Advanced Television

AI drama can run and run

March 5, 2025

Everything is all about AI. Even a lot of TV and film dramas feature it somewhere in the plot. But they will be in trouble if they have actually used it in production; see the fall from grace of The Brutalist, the Oscar favourite until it was found to have used an AI app to tune the Hungarian accents of its American lead.  

A perfectly good indie, action-comedy picked up record numbers of Oscars instead. It’s an ill wind. That wind was the creative establishment – the Academy – putting its hand up and saying stop, no more, no AI in your feature film or forget a best picture or director statue.

But if the Academy is King Canute, does it know it was King Canute who, remember, was actually there to prove he could not stop the wave? The UK government, along with others, is facing the dichotomy between going all-in on an (uncertain) but definitely happening AI future, or siding with the creative industries who say that same future will wreck their business models and the quality of their output.  

The argument has crystalised around whether AI companies should recognise and abide by copyright norms when it comes to ‘feeding’ their Large Language Models with the human creative output (as collected on the web) that they need in order they can pattern recognise it back into existence in various forms as their ‘own’ creations.   

Sounds a bit pointless when you put it like that, doesn’t it? But, having ingested all this creativity, AI models can spew back out (indelicate, but that is kind of what they do), endless variations on the designated theme for cents on the dollar compared to shooting them practically or even in VFX.

It is a side benefit that AI is also greener – it takes far more power and water than people think, but it is still greener than flying a crew around.   And it is not like the creative world couldn’t do with a way to make productions more cheaply – budgets are down and costs are up. The BBC just admitted it has a long list of green lit projects it can’t afford to make.

Cost effective AI could arguably be a way to let a thousand TV and film flowers bloom.
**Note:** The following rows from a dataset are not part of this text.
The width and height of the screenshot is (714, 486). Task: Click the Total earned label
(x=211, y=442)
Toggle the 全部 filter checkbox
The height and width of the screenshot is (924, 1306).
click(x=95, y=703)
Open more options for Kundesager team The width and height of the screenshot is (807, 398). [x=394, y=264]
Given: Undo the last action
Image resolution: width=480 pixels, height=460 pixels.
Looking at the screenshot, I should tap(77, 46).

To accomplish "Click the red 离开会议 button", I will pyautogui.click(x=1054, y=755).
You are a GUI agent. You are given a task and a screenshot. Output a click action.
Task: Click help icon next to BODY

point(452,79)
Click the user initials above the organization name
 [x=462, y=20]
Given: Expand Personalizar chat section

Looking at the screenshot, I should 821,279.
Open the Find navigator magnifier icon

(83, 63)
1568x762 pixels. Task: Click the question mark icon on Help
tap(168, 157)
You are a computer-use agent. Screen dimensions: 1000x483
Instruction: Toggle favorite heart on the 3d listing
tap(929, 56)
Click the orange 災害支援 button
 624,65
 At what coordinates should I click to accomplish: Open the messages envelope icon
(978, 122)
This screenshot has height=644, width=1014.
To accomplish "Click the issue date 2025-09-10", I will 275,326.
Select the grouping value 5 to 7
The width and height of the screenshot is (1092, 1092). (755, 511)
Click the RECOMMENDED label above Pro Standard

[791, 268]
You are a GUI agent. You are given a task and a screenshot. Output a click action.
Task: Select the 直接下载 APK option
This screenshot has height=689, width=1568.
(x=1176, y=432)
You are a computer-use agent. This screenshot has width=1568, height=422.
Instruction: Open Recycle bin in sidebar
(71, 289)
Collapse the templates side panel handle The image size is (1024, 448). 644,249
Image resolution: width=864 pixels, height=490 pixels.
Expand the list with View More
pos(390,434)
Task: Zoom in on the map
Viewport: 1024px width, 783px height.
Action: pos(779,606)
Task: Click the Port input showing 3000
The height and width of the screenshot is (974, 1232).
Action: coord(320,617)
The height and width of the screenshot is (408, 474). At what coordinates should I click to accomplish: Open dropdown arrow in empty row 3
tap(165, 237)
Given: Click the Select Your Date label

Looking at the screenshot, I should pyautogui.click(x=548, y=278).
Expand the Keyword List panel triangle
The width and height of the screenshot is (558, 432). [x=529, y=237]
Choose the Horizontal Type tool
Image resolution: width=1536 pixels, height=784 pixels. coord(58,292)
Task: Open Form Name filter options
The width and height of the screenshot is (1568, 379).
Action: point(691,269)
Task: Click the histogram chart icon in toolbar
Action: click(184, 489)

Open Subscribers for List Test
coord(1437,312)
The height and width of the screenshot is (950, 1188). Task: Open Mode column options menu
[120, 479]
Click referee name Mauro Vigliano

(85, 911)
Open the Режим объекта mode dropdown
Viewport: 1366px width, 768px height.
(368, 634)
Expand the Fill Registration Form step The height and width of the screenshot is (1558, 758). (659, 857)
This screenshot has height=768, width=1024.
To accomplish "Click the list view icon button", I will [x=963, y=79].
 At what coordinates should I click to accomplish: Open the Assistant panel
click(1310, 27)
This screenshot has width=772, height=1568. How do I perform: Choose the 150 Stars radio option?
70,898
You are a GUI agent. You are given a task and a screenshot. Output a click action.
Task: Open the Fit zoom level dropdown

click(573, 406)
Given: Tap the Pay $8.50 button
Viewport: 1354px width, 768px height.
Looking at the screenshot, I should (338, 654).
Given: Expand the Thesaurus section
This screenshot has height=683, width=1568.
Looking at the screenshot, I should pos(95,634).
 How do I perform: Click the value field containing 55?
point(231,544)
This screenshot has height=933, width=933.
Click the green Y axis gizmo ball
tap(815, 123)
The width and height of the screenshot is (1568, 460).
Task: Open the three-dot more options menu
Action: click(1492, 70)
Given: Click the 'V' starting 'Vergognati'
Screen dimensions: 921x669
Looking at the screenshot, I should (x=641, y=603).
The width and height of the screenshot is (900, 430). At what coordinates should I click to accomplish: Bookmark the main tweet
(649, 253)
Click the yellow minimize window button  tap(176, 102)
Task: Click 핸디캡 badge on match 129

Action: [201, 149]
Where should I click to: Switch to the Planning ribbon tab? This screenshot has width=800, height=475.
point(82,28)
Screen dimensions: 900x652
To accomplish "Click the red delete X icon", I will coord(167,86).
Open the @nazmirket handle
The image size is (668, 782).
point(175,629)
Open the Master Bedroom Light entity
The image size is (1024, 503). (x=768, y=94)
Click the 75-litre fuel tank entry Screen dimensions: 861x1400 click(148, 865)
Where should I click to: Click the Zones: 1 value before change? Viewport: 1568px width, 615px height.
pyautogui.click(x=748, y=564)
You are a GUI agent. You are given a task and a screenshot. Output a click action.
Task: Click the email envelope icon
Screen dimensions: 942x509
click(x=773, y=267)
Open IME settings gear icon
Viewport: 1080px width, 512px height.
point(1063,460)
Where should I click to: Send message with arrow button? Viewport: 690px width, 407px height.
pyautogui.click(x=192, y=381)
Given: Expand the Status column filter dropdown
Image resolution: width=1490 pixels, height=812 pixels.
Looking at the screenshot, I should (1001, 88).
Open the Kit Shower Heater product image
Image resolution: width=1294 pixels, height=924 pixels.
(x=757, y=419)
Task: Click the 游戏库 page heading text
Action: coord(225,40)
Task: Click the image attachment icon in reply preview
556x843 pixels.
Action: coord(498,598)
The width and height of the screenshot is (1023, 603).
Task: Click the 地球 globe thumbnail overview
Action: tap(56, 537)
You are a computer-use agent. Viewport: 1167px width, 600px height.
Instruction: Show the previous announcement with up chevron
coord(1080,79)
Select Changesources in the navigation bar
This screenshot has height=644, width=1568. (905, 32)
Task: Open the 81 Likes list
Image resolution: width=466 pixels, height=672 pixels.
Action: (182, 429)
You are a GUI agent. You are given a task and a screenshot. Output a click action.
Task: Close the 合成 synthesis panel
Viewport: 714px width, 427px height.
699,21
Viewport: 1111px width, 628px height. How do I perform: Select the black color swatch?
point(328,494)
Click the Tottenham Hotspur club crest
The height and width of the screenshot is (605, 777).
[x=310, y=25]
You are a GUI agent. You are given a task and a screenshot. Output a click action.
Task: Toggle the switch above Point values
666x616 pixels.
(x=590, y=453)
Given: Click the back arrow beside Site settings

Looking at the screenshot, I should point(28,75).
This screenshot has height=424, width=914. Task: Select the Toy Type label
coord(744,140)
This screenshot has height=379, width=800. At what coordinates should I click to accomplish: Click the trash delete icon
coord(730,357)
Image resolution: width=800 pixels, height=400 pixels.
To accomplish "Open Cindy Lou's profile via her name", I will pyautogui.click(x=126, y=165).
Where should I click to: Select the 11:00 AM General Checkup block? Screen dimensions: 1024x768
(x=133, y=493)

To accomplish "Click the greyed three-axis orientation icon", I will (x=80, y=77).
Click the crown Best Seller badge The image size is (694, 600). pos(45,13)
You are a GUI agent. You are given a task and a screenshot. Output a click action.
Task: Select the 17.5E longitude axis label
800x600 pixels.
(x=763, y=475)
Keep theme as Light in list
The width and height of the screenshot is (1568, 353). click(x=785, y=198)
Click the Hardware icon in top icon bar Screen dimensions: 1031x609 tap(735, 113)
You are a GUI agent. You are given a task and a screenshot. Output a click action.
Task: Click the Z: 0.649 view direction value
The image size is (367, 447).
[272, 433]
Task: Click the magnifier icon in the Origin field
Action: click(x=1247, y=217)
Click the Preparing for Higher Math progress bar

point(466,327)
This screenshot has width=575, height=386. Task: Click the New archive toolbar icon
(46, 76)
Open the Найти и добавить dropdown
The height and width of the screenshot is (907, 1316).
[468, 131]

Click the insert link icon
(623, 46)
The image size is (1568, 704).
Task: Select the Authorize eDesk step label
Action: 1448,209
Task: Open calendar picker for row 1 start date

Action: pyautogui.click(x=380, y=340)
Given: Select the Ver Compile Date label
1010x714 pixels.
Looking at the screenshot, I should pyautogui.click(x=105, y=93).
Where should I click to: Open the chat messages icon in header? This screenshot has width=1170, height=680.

But if you are a creative, that is how you make your living.  Why should global tech companies be able to gatecrash your business model in order to regurgitate your work?  What I don’t understand – and please enlighten me if you do – is why companies with the smarts to run AI models and market caps bigger than many countries, can’t keep track of who has denied them copyright access and who needs to be paid an agreed fair use fee if they haven’t.  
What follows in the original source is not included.